DOJ Grants Funds for Internet Crimes Against Children Task Force
Missoula, MT (KGVO-AM News) - Montana’s U.S. Attorney Jesse Laslovich this week announced funds totaling nearly $350,000 from the Department of Justice for the Montana Internet Crimes Against Children Task Force.
Prosecuting Crimes Against Kids are a Priority
KGVO News spoke to Laslovich who said the monies will help fund one of his most urgent priorities in law enforcement, prosecuting internet crimes against children.
“This is a top priority for us in the Internet Crimes Against Children initiative,” said Laslovich. “This task force has been in place for some time and it's comprised of a variety of state, local and federal partners who are working diligently to track down and hold accountable those, in my view, horrible people who are seeking to exploit and harm our kids.”
Laslovich detailed some of the criminal activity aimed at exploiting Montana’s children.
“That can be either through child pornography, or it can be through coercion or trafficking activities,” he said. “This task force in many ways is on the front lines combating that kind of activity.”

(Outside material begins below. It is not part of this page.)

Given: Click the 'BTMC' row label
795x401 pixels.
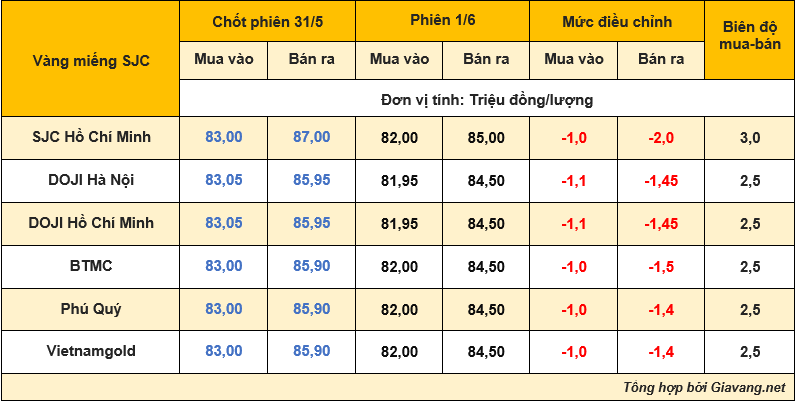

Montana Receives Part of $100 Million to Fight Crimes against Children
Laslovich said a percentage of the national funds from the U.S. Department of Justice will help Montana protect its children from exploitation.
“This money in particular is money from the United States Department of Justice,” he said. “We received almost $350,000 from our Office of Justice Programs, and that was part of over $100 million throughout the country to fund those efforts. The money provides funds for some people. It also funds the undercover operations that are done with the sort of technological avenues that we need.”
Laslovich again emphasized the advantages of federal prosecution over that of local or state officials to hold criminals responsible for crimes against children.
“With our sentencing structures, the mandatory minimum sentences, getting them into the Federal Bureau of Prisons, where if they do get out after a long period of time, then they're under a strict period of supervision,” he said. “We've talked about this in another context previously, but the United States Probation Office has more resources to make sure that these kinds of people are serving their full prison sentence, because, unlike the state system, if you're sentenced to 20 years in prison, it's all 20 years and the period of supervision after they're released.”
The task force will also provide educational programs for law enforcement, teachers, parents, and children, as well.